Floortje Hoette: “Our sector is extremely resilient, creative, and innovative”

09 February 2023, 07:33 AM
  • The chief executive of Produced in Kent, Floortje Hoette, shares insight into the current situation facing many producers across the UK
Floortje Hoette: “Our sector is extremely resilient, creative, and innovative”

The compounding challenges facing the food and drink sector are creating a crisis as major issues begin to overlay on top of each other. I don’t want to focus too much on the negatives but to understand the bigger picture, we need to acknowledge the major hurdles that face both established brands and small start-ups right now.

Challenging times In 2020 the Covid pandemic led to a total collapse of the hospitality and tourism industry, and of the trade with those industries, along with recurring interruptions in the global supply chain. Many businesses had to adapt and invest in new operational models, experienced staff left the sector and businesses incurred debts not covered by the grant or furlough system.

In 2021 Brexit began to disrupt operations with an increase in paperwork, admin, and the expenses associated with that, compounded by transport and border issues as well as cancellation of contracts. One of the major effects seen here in Kent particularly, has been the difficulty in securing seasonal labour to assist with picking and processing. These escalating costs were partly swallowed by producers, but had an impact on the consumer nonetheless, A 2022 study1 by LSE students showed that Brexit alone added £210 to a household food bill over two years from January 2020 to the end of 2021.
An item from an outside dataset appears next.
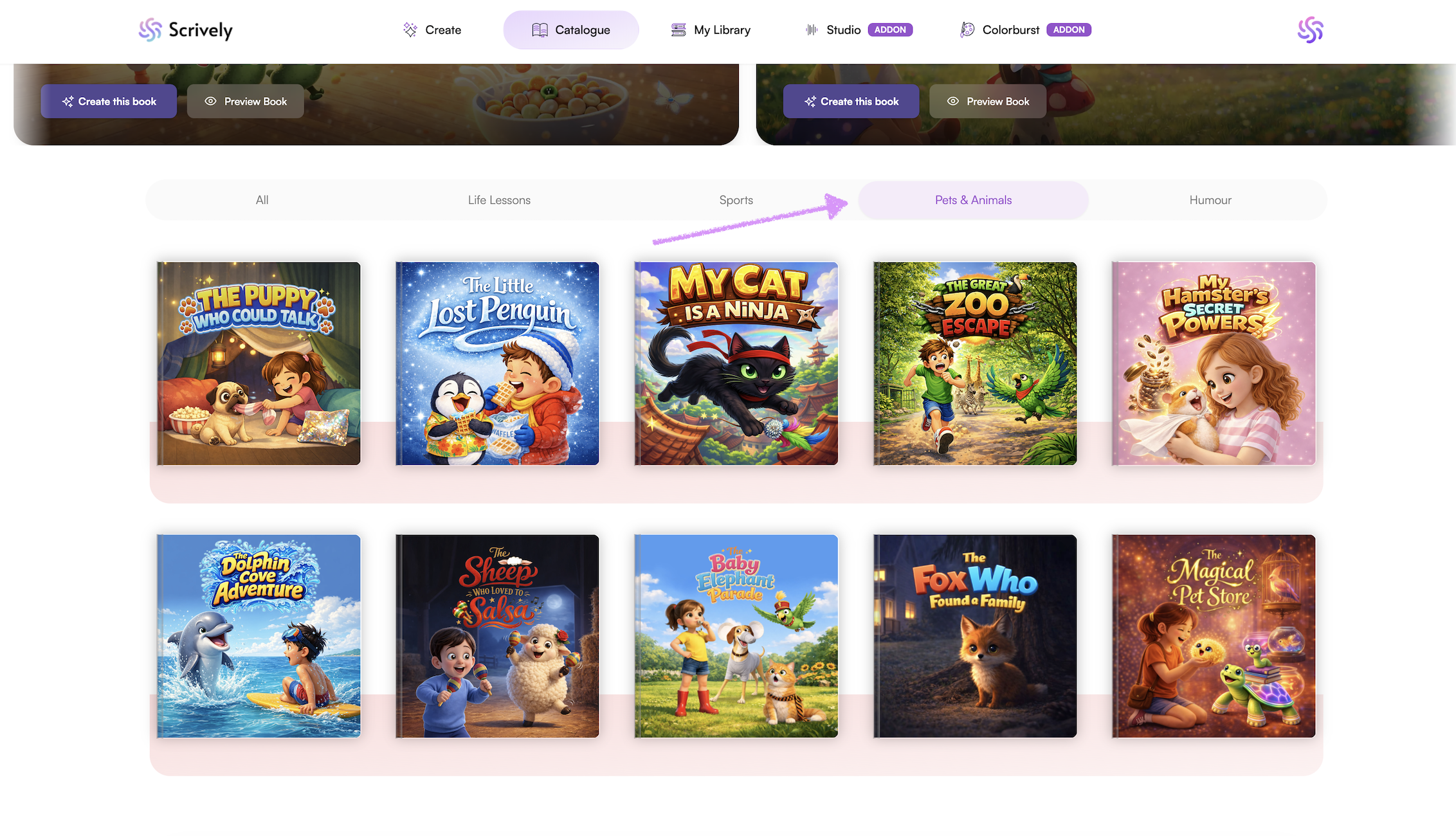Open the profile swirl avatar top right
The width and height of the screenshot is (1456, 836).
1310,30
In 2022 we all felt the impact of energy price hikes in part due to the war in Ukraine, leading to an increase in production costs across the board. The Office for National Statistics 2 said in April that the food and drink sector suffered more from rising energy prices than any other sector, with only 3% saying they had not been affected by prices compared to 20% in other sectors.

For the past few years, businesses have been wary to pass these additional costs on to the customer. But with reserves depleted, operations streamlined and stripped back, there is no other option than putting prices up.

In an economy with a healthy consumer demand introducing a rise in price is challenging enough. But the UK is also dealing with weak demand due to the cost-of-living crisis. The ONS reported last week that retail sales in the UK were down by 1% in December 2022 3 contrary to expectation. The first weeks of 2023 have seen the closure of several food and drink businesses in Kent. Spiralling energy costs are generally mentioned as the tipping point….

Positive outlook for 2023 Despite the gloomy picture, we know the sector to be extremely resilient, creative, and innovative. The pandemic has benefitted the local food and drink sector in the sense that consumers are now much more tuned into local product, plant-based eating, and sustainable businesses. We are seeing a surge in new food businesses, and quite a few are making fermented, plant-based, or gluten-free products. The British food industry is one of the most innovative and forward thinking.

So how can we help to improve the outlook for this year and the future of the food and drink sector? We as consumers all need to think very carefully about what kind of food we want. Do we want food that has few food miles, is fresh and has been sustainably produced by businesses with high quality and welfare standards? If the answer is yes, then, we need to support British farmers and producers where we can and pay them a fair price. The British egg, dairy and fruit industries have all been in the news in the past months to say

that the price paid by supermarkets for their goods is not enough to cover their costs and keep their business running.

There is a perception of local food being ‘expensive’ but if we buy seasonal food, use and eat all of it and plan our meals, it’s surprising how far one joint of meat or some veggies can go. There has been a big drive in recent years to support British meat, the UK imports only 20% of its cheese and meat but over 50% of its vegetables. Perhaps we should be steering the customer towards British vegetables in the same way?

We also need acknowledgement from the government on the importance of the Agri-food sector to the UK economy. With stats like £240bn expenditure on food, drink, and catering in 2021 and 4.1m people employed in the sector4, we cannot ignore the importance to our economy and growth.

If we want British farmers to continue farming and produce food for our population, we have to push back against food prices being driven down. We have to put our money where our mouth is and buy seasonal, local or at least British, get our takeaways and coffees from independent outlets, and when we do eat out, make sure to choose a local independent restaurant or pub so that you know that the money you spend is going back into the local community and supply chain.

In a wider sense, we need to look at our entire food system. Where is it broken, how do we mend it, how do we create better access to healthy good quality food for all citizens?